A diver springs upward from a board that is three meters above the water. At the instant she contacts the water her speed is 9.10 m/s and her body makes an angle of 80.0° with respect to the horizontal surface of the water. Determine her initial velocity, both magnitude and direction.

To determine the diver's initial velocity, we need to break down the given information and apply some trigonometry.

Let's assume the x-direction is parallel to the horizontal surface of the water, and the y-direction is perpendicular to it.

Given:
Height of the board (h) = 3 meters
Final speed (v) = 9.10 m/s
Angle with respect to the horizontal surface (θ) = 80.0°

Now let's find the initial velocity components in the x- and y-directions using the following equations:

v₀x = v * cos(θ)
v₀y = v * sin(θ)

Step 1: Calculate the velocity component in the x-direction (v₀x):
v₀x = 9.10 m/s * cos(80.0°)
v₀x = 9.10 m/s * 0.173648 (cosine of 80.0°)
v₀x = 1.58 m/s (rounded to two decimal places)

Step 2: Calculate the velocity component in the y-direction (v₀y):
v₀y = 9.10 m/s * sin(80.0°)
v₀y = 9.10 m/s * 0.984808 (sine of 80.0°)
v₀y = 8.844 m/s (rounded to three decimal places)
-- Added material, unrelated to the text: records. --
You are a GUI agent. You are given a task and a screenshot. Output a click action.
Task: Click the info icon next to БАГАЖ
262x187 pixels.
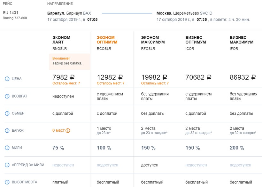[x=7, y=131]
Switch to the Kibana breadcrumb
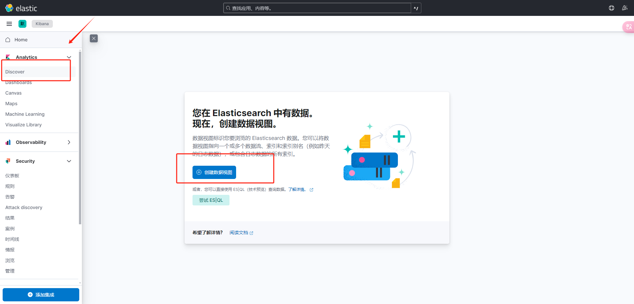This screenshot has width=634, height=304. (42, 23)
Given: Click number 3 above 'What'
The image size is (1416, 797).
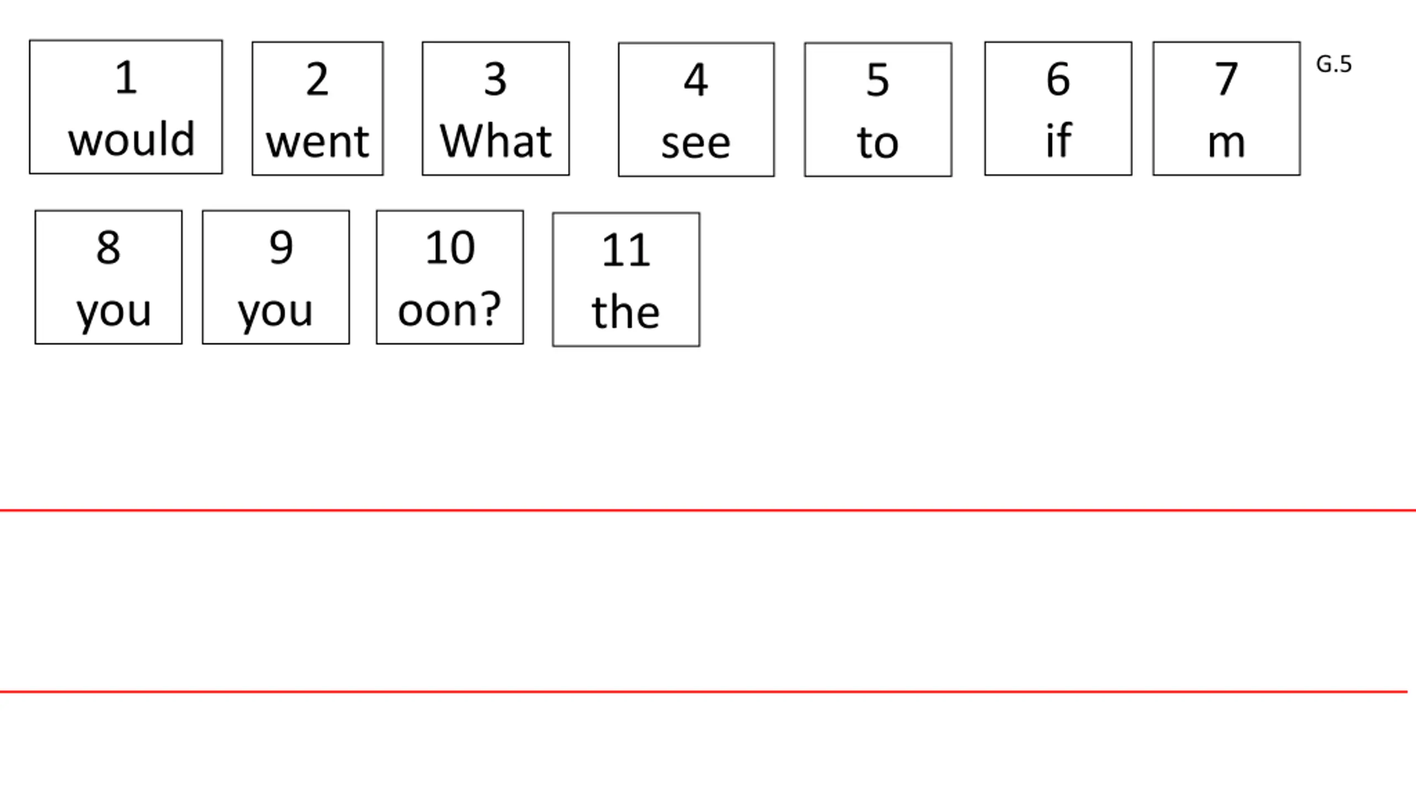Looking at the screenshot, I should click(x=496, y=79).
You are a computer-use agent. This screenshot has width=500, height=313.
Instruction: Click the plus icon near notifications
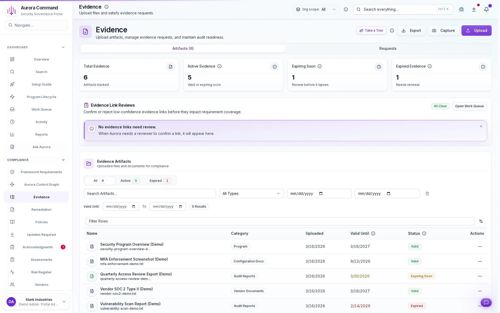point(474,9)
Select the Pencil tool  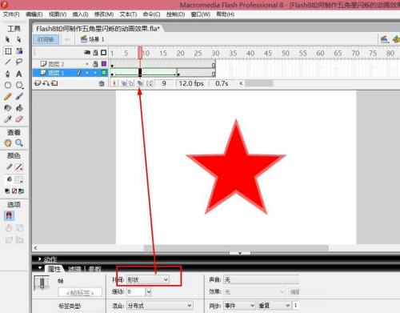(8, 97)
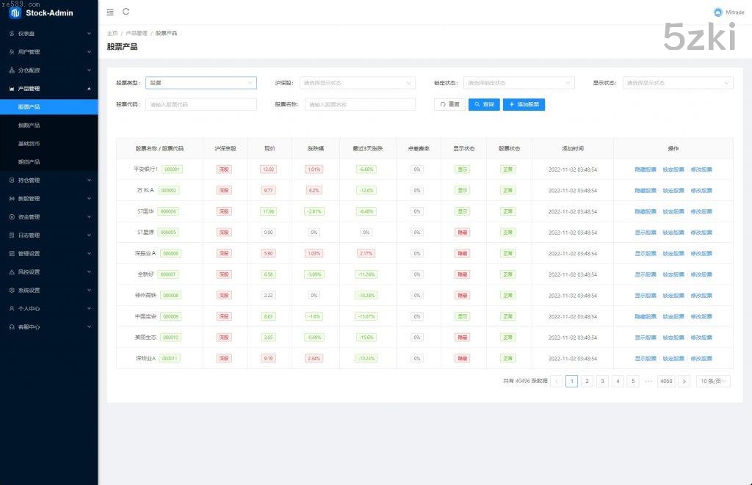Click the Stock-Admin logo icon

(x=15, y=12)
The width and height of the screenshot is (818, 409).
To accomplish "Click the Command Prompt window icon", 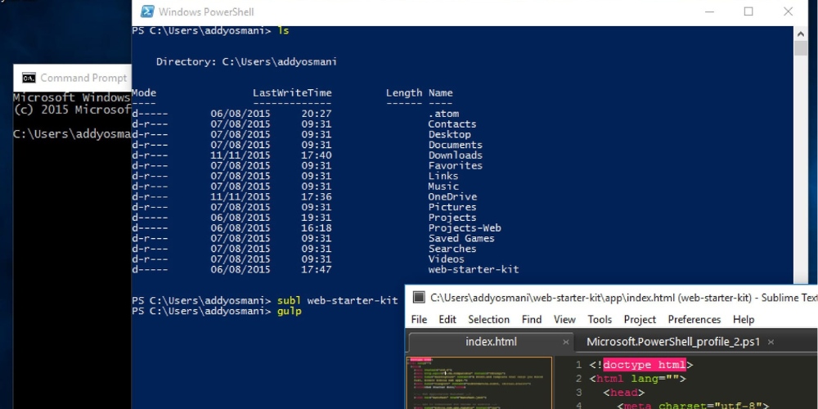I will click(x=29, y=79).
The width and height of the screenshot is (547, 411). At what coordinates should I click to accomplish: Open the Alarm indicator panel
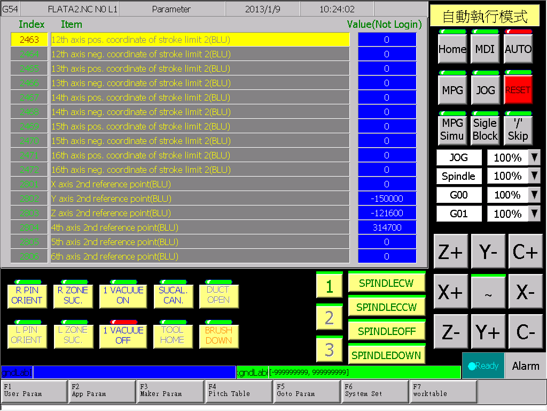(x=526, y=366)
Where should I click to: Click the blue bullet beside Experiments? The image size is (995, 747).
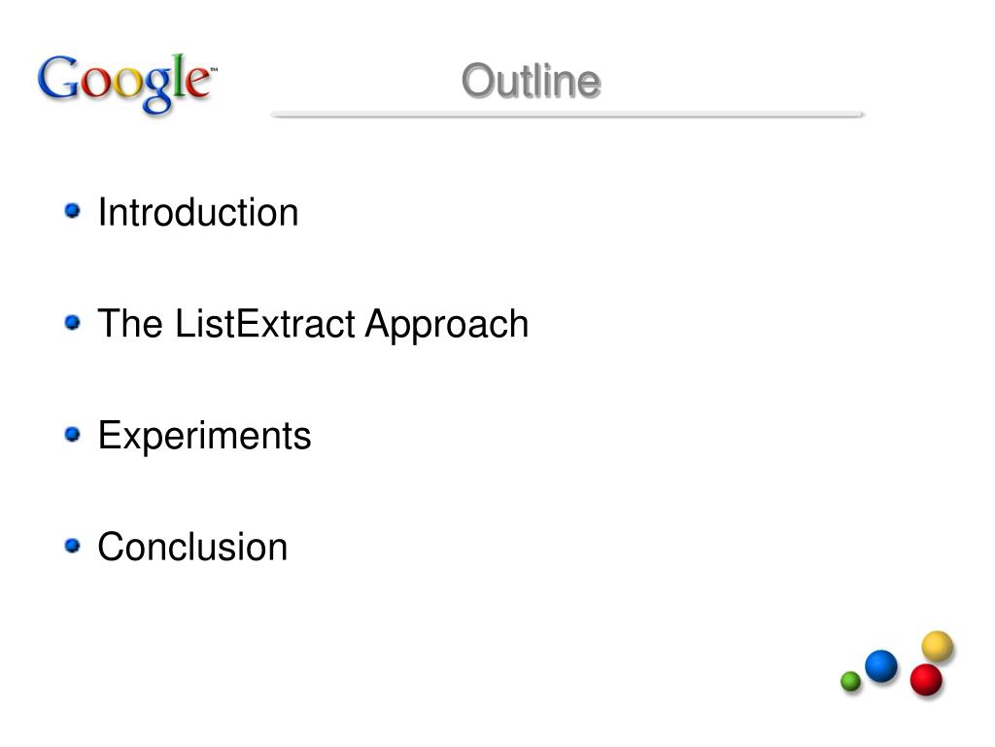72,434
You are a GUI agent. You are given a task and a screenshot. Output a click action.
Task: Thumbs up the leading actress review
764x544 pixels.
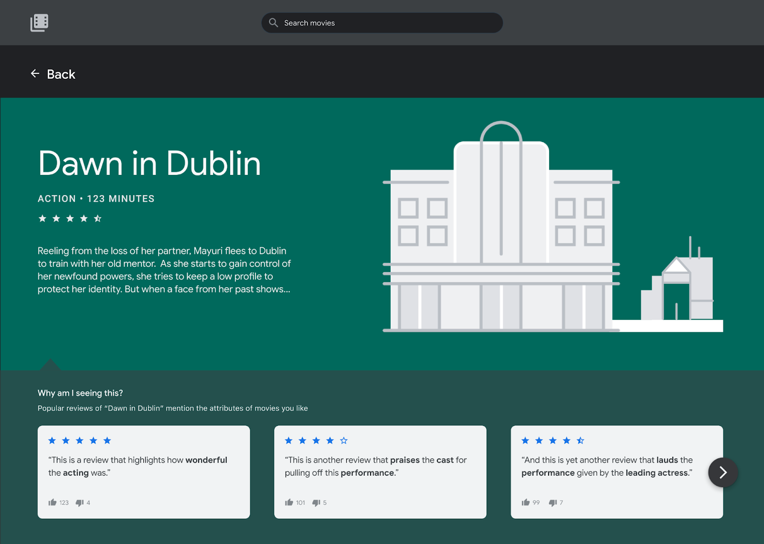[x=526, y=502]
Thus, we have the initial velocity components:
v₀x = 1.58 m/s (velocity in the x-direction)
v₀y = 8.844 m/s (velocity in the y-direction)

To determine the magnitude and direction of the initial velocity, we can use the Pythagorean theorem and inverse tangent function.
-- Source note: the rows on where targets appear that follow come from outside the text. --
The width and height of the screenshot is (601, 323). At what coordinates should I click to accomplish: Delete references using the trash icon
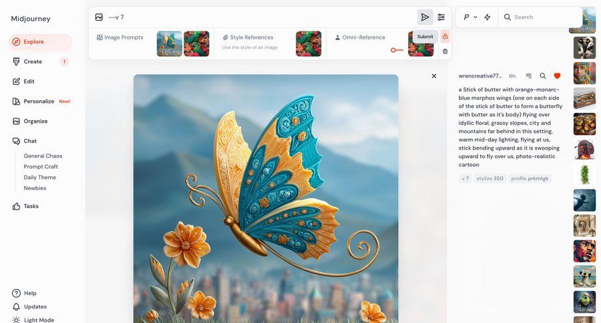(445, 51)
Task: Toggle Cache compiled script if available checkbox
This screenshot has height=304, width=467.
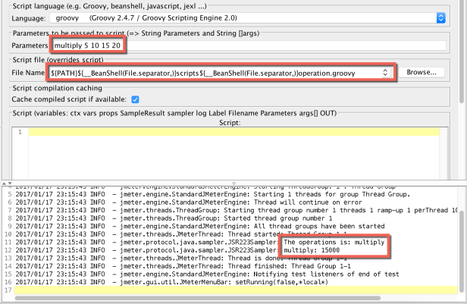Action: [135, 99]
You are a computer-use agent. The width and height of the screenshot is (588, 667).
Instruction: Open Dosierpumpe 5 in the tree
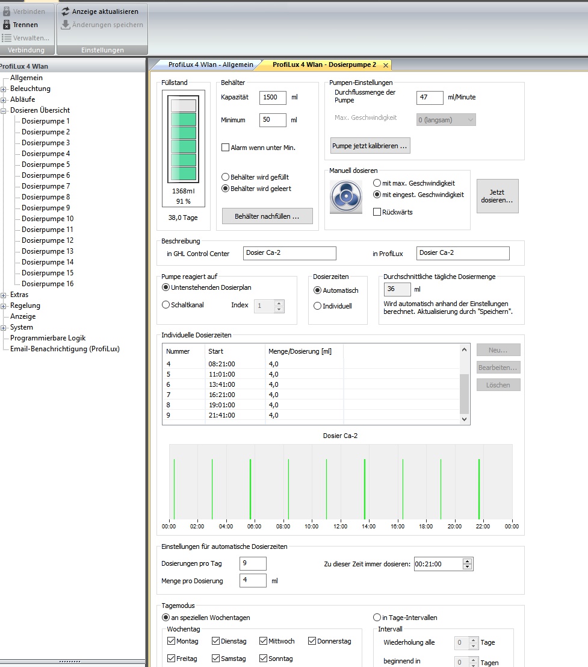46,164
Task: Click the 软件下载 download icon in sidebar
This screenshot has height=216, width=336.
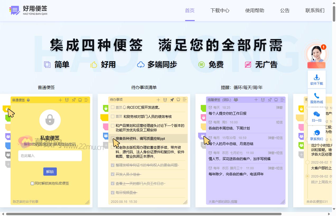Action: (316, 78)
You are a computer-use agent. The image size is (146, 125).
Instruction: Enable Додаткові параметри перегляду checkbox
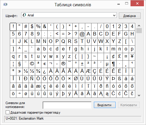pos(7,112)
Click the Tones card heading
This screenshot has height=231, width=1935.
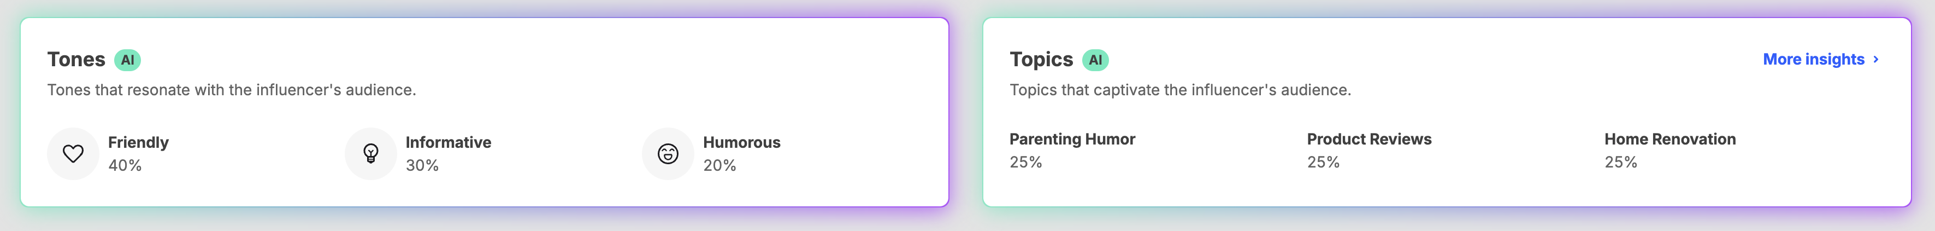tap(76, 59)
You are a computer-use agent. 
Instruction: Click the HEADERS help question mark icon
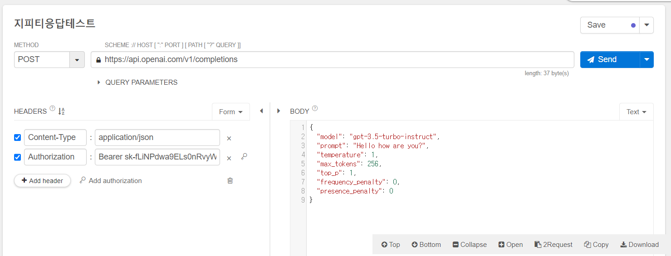[x=52, y=109]
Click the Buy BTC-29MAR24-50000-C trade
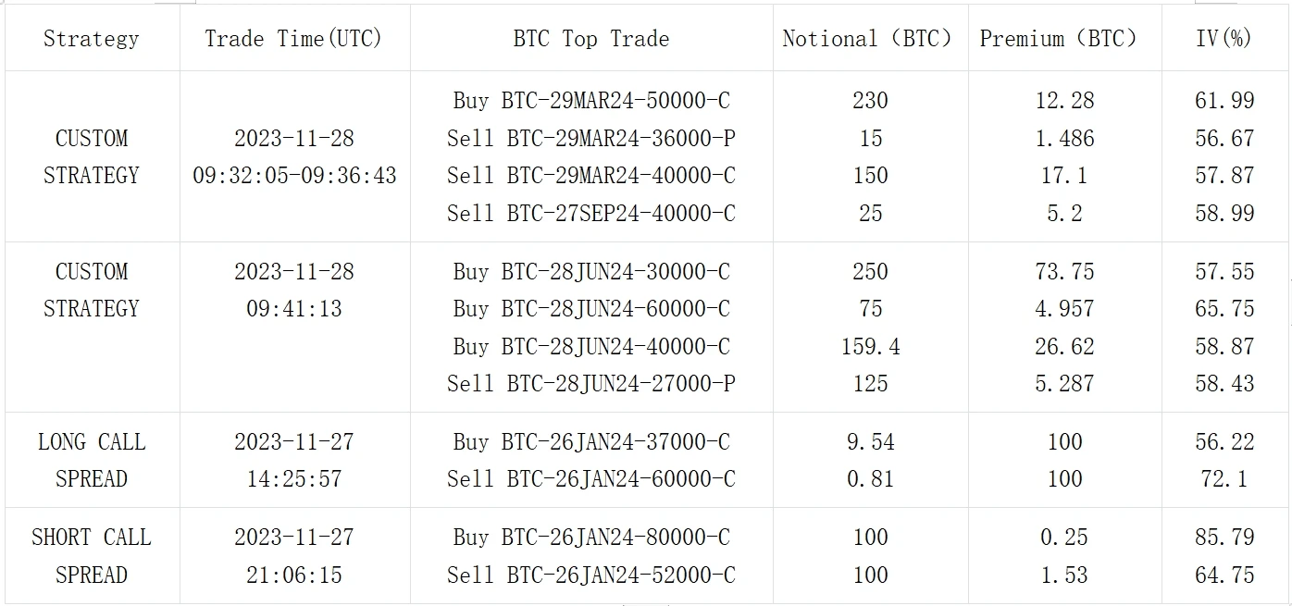This screenshot has width=1292, height=606. 590,100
Step 3: Calculate the magnitude of the initial velocity (v₀):
v₀ = √(v₀x² + v₀y²)
v₀ = √(1.58 m/s)² + (8.844 m/s)²
v₀ ≈ 9.03 m/s (rounded to two decimal places)

Step 4: Calculate the direction of the initial velocity (θ₀):
θ₀ = tan⁻¹(v₀y / v₀x)
θ₀ = tan⁻¹(8.844 m/s / 1.58 m/s)
θ₀ ≈ 80.8° (rounded to one decimal place)

Therefore, the diver's initial velocity has a magnitude of approximately 9.03 m/s and makes an angle of approximately 80.8° with respect to the horizontal surface of the water.